▶

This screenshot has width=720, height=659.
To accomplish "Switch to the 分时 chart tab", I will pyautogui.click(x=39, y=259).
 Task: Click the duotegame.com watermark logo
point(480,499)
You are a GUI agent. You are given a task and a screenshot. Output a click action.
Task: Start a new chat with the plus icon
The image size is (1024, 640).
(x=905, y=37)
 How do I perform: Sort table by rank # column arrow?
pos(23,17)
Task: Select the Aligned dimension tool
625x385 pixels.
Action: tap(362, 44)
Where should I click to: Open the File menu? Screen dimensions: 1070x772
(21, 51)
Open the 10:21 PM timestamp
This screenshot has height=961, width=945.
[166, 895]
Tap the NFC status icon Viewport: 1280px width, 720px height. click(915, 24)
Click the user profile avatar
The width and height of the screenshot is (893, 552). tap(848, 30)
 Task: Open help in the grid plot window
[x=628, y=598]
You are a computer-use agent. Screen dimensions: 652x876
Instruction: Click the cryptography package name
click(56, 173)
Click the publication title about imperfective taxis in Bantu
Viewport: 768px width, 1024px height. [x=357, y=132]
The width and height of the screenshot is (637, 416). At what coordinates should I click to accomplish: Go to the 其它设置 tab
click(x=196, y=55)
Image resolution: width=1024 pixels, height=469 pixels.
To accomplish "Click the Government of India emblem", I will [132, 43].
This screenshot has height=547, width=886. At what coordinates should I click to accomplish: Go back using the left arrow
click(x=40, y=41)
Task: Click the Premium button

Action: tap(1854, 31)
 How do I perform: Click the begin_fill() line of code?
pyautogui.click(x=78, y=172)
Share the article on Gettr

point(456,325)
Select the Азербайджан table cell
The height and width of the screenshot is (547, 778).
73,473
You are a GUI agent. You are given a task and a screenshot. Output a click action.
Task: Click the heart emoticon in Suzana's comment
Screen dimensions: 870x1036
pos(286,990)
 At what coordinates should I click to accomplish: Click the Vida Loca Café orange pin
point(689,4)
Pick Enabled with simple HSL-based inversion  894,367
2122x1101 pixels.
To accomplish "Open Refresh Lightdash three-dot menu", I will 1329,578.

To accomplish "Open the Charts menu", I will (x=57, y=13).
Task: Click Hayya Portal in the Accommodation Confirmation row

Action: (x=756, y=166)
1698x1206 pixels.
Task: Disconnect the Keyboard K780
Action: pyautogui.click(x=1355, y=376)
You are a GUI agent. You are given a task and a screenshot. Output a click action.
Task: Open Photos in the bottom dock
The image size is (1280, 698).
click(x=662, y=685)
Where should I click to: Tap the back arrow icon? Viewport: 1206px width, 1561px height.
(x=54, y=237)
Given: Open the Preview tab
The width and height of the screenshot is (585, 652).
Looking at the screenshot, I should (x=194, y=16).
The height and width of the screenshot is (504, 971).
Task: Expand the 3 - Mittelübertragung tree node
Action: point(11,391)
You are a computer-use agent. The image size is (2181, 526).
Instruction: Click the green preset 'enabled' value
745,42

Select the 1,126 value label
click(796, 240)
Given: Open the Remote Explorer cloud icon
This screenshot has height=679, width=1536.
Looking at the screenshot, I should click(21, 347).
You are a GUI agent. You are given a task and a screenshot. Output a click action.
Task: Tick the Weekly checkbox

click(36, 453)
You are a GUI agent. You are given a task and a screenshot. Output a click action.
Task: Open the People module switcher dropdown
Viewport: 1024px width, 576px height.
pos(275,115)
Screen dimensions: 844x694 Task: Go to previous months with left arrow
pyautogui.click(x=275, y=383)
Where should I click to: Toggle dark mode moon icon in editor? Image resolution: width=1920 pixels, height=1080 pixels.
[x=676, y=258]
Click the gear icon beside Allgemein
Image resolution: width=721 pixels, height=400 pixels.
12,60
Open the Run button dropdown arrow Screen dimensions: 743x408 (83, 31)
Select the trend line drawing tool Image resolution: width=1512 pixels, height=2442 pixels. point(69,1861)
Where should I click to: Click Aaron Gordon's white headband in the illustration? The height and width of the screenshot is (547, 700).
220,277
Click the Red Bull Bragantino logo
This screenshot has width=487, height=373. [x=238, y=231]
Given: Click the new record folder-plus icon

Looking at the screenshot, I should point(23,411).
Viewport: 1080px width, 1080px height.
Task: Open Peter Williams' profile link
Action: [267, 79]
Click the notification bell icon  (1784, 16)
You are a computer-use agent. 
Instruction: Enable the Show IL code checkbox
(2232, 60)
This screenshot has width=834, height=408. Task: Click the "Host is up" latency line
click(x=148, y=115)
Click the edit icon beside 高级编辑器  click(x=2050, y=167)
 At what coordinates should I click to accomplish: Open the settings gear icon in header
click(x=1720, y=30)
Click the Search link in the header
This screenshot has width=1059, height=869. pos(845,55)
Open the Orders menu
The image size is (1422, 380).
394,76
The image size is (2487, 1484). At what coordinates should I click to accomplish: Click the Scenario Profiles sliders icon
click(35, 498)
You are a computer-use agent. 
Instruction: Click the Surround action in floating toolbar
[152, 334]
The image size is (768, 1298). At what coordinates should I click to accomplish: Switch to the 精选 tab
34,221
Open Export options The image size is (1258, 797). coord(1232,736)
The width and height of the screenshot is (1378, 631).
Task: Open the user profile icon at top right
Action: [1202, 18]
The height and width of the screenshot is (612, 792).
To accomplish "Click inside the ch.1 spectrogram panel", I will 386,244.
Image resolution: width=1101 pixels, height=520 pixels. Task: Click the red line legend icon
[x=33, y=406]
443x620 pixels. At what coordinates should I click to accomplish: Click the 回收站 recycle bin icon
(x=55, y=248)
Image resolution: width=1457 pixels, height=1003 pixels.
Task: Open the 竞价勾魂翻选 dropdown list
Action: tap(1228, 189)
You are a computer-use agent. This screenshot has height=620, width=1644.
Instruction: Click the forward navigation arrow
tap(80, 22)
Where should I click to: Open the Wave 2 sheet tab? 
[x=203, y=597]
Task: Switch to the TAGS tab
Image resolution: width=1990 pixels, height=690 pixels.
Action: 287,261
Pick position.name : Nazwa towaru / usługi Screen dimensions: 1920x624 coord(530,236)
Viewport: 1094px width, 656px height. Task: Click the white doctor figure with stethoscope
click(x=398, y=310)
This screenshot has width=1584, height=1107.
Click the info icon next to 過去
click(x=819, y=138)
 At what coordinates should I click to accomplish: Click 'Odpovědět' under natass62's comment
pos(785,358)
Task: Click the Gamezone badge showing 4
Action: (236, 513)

◀

Problem statement:
Can you scale this data, from its first line through the line containing "Tap the NFC", inclusive, by writing those lines out again, requests included, with every coordinate in the answers multiplied by 2.3 and rounded to the nearest whole number, halves rounded up? Leave the numbers in the requests unchanged.

Written answer:
This screenshot has width=720, height=659.
To accomplish "Switch to the 分时 chart tab", I will pyautogui.click(x=90, y=596).
 Task: Click the duotegame.com watermark logo
point(1104,1148)
You are a GUI agent. You are given a task and a screenshot. Output a click action.
Task: Start a new chat with the plus icon
The image size is (1024, 640).
(x=2082, y=85)
 How do I perform: Sort table by rank # column arrow?
pos(53,39)
Task: Select the Aligned dimension tool
625x385 pixels.
Action: tap(833, 101)
Where should I click to: Open the File menu? Screen dimensions: 1070x772
(48, 117)
Open the 10:21 PM timestamp
This screenshot has height=961, width=945.
[382, 2059]
Tap the NFC status icon Viewport: 1280px width, 720px height. click(2105, 55)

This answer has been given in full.